__Exercise details__:
Only one stretch of the data below is wanted: the lines from the one with "Task: Click the black" through the one with "Go to the Home page", repeated exactly.

::::::::::

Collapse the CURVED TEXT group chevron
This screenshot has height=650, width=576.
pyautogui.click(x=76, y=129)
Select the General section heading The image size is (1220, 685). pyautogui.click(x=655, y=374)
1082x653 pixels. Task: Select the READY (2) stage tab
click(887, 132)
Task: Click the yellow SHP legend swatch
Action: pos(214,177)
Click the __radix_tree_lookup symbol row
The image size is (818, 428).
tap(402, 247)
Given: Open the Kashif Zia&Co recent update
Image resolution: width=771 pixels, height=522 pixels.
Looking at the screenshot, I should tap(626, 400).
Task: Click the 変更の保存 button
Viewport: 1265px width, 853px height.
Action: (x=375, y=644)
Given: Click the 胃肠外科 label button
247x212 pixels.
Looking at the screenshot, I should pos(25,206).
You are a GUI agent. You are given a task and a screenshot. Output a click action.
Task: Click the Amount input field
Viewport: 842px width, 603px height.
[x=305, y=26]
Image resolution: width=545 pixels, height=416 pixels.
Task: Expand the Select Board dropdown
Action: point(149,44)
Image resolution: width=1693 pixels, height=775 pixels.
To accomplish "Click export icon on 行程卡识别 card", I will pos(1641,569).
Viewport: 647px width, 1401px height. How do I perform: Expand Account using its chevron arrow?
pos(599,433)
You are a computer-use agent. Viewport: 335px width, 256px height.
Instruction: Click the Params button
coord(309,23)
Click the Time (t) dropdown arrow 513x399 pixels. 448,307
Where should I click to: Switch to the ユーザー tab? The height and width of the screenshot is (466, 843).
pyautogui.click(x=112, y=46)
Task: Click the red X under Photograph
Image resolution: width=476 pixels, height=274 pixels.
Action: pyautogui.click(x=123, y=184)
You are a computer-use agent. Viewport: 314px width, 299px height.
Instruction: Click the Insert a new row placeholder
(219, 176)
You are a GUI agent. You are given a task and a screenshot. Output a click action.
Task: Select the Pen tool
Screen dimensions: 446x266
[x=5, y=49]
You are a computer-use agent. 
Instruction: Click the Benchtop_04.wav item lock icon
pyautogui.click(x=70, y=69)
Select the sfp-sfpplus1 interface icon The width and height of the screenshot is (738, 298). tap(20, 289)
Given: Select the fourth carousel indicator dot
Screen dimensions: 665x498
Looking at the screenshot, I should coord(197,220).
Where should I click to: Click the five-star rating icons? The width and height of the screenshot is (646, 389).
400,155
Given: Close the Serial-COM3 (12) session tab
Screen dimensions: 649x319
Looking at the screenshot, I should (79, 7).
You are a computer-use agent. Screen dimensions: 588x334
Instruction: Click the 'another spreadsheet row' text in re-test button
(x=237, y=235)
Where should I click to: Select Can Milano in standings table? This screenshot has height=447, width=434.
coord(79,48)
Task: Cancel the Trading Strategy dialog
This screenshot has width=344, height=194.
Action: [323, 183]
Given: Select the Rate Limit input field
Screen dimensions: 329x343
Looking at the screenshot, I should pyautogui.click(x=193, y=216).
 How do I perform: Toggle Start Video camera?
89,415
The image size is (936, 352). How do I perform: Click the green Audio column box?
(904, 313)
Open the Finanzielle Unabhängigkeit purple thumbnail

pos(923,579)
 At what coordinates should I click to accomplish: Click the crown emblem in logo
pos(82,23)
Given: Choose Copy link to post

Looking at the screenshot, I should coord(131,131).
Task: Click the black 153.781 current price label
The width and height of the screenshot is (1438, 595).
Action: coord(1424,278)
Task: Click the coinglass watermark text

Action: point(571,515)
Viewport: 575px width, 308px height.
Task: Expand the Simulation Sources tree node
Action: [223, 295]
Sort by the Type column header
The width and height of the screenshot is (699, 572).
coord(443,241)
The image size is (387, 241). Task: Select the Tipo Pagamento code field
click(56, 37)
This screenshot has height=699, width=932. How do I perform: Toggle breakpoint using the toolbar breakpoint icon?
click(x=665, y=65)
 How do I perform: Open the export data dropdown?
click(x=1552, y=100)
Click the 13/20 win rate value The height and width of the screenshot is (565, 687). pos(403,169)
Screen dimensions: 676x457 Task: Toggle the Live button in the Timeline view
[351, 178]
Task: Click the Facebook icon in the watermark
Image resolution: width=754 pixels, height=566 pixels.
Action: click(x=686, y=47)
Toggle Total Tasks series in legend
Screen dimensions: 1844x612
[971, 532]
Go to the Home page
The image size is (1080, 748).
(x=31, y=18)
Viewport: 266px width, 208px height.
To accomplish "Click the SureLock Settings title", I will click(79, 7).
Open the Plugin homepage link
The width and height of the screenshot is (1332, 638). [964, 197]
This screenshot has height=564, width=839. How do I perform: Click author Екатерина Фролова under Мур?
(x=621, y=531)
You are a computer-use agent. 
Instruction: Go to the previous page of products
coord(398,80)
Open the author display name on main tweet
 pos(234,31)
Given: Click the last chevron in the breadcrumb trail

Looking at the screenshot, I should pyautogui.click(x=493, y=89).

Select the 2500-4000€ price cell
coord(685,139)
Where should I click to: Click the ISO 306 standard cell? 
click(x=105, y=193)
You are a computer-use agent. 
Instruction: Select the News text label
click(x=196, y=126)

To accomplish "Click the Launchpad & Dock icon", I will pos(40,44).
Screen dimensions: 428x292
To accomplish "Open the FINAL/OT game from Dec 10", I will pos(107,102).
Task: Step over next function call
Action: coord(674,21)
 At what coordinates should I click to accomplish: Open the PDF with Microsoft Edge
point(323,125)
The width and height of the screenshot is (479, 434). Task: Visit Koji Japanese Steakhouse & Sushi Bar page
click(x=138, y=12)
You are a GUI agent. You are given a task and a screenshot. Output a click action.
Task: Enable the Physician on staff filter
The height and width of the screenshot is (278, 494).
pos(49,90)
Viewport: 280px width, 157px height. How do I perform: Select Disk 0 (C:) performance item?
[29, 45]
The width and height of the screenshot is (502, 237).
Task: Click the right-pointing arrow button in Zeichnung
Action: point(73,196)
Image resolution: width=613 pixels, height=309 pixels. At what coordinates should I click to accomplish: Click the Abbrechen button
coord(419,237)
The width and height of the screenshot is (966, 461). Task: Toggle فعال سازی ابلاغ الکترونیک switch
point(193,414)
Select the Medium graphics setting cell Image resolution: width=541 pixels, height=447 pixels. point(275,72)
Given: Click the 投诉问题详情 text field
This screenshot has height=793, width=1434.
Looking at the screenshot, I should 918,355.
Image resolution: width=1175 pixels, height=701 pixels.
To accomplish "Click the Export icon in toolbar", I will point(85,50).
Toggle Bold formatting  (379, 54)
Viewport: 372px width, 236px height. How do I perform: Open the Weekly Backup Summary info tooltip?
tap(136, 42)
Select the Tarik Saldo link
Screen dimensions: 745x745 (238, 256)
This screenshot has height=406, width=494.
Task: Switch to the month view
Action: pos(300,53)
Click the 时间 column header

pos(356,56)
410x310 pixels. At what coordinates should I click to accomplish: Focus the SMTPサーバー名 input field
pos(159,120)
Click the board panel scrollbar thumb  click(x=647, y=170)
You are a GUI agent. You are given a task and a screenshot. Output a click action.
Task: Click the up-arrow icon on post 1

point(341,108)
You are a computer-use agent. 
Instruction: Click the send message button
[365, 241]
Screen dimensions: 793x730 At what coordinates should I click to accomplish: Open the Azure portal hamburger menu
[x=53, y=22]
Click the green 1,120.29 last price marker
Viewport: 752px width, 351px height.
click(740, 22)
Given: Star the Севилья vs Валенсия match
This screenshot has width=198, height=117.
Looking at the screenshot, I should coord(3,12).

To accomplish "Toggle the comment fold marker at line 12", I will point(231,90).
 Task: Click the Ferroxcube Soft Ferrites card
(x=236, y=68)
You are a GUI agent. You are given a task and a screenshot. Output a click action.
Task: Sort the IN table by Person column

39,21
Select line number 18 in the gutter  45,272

::::::::::

__Response to this task__:
Task: Click the black 153.781 current price label
The width and height of the screenshot is (1438, 595).
Action: coord(1424,278)
Task: Click the coinglass watermark text

Action: point(571,515)
Viewport: 575px width, 308px height.
Task: Expand the Simulation Sources tree node
Action: [223, 295]
Sort by the Type column header
The width and height of the screenshot is (699, 572).
coord(443,241)
The image size is (387, 241). Task: Select the Tipo Pagamento code field
click(56, 37)
This screenshot has height=699, width=932. How do I perform: Toggle breakpoint using the toolbar breakpoint icon?
click(x=665, y=65)
 How do I perform: Open the export data dropdown?
click(x=1552, y=100)
Click the 13/20 win rate value The height and width of the screenshot is (565, 687). pos(403,169)
Screen dimensions: 676x457 Task: Toggle the Live button in the Timeline view
[351, 178]
Task: Click the Facebook icon in the watermark
Image resolution: width=754 pixels, height=566 pixels.
Action: click(x=686, y=47)
Toggle Total Tasks series in legend
Screen dimensions: 1844x612
[971, 532]
Go to the Home page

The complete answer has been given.